To był wieczór jednego aktora. Kylian Mbappe udowodnił, że nie bez powodu nazywany jest jednym z najlepszych napastników na świecie. Pod nieobecność kontuzjowanego Neymara, 22-latek wziął sprawy w swoje ręce i poprowadził Paris Saint-Germain do efektownego zwycięstwa nad Barceloną (4:1).
- To koszulka PSG, którą kocham. Chcę dawać dla niej wszystko - tłumaczy Mbappe w rozmowie z RMC. - Możliwe, że w jakimś meczu zawiodę, ale nigdy w życiu nie będę się chować. Teraz zbieram efekty ciężkiej pracy - dodaje francuski snajper.
Słowa Mbappe są doskonałą wiadomością dla kibiców z Paryża, którzy obawiają się odejścia napastnika. Mistrz świata z 2018 roku wciąż nie podpisał nowej umowy z PSG, która obowiązuje do 30 czerwca 2022 roku. Wszystkie znaki na niebie wskazują jednak, że 22-latek pozostanie wierny ekipie z Parc de Princes.
ZOBACZ WIDEO: #dziejesiewsporcie: imponująca sztuczka gwiazdy Realu Madryt
- Staram się myśleć długofalowo, nie podejmę decyzji po jednym czy dwóch meczach. Zawsze mówiłem, że jestem tutaj szczęśliwy, a takie mecze sprawiają, że nawet jeszcze bardziej - dodaje Mbappe.
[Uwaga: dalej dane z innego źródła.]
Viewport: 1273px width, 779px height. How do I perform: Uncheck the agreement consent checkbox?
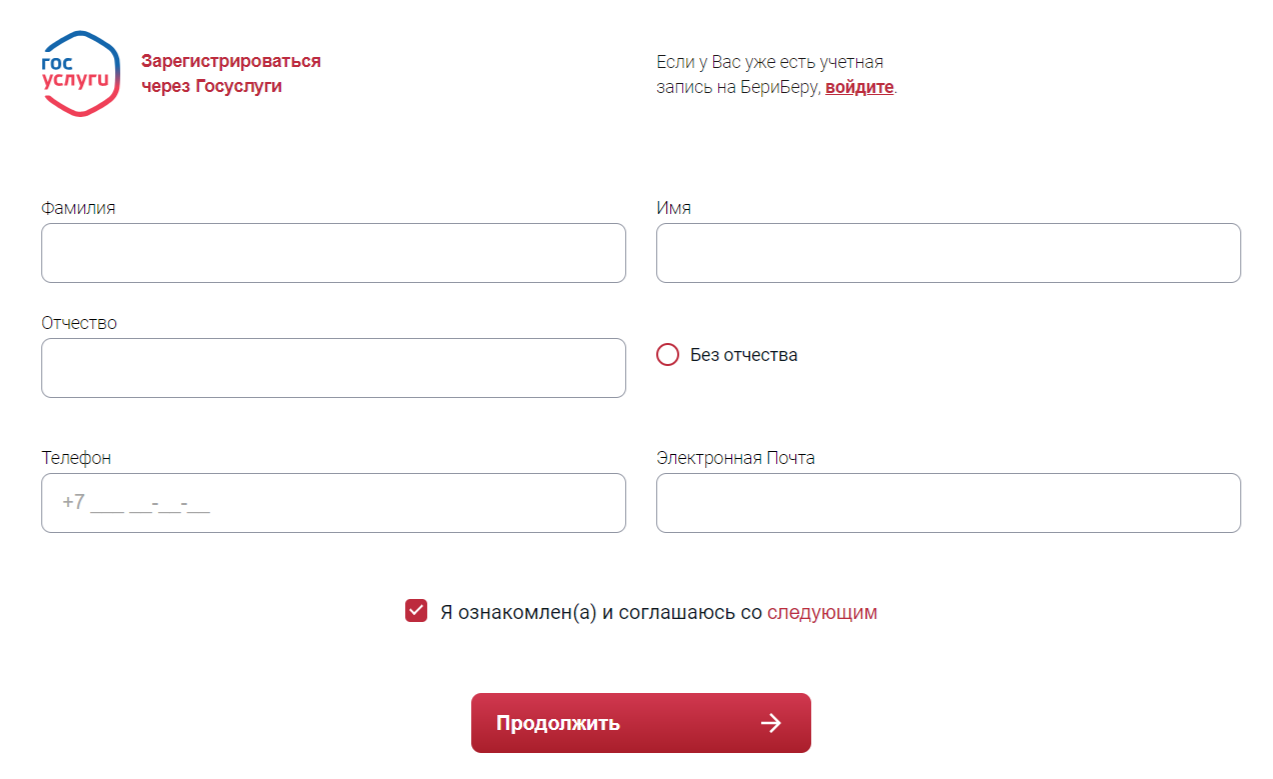click(416, 611)
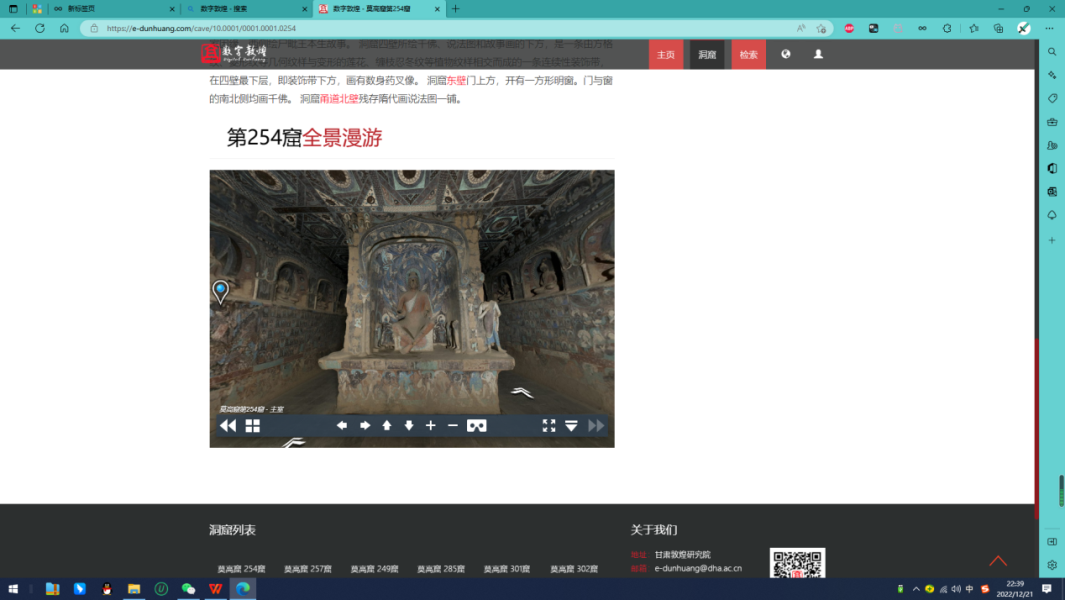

Przyszłość snajpera w dużej mierze zależy także od wyniku PSG w Lidze Mistrzów. Paryżanie po efektownym zwycięstwie na Camp Nou są praktycznie pewni gry w ćwierćfinale.
- Zrobiliśmy to w wielkim stylu. Teraz mamy ważny mecz w niedzielę w lidze. Ten wieczór jest wspaniały, ale ciągle niczego nie wygraliśmy. Mamy połowę dwumeczu, zostaje rewanż - notuje nastroje Mbappe.
Rewanżowe starcie PSG i Barcelony odbędzie się 10 marca na Parc de Princes.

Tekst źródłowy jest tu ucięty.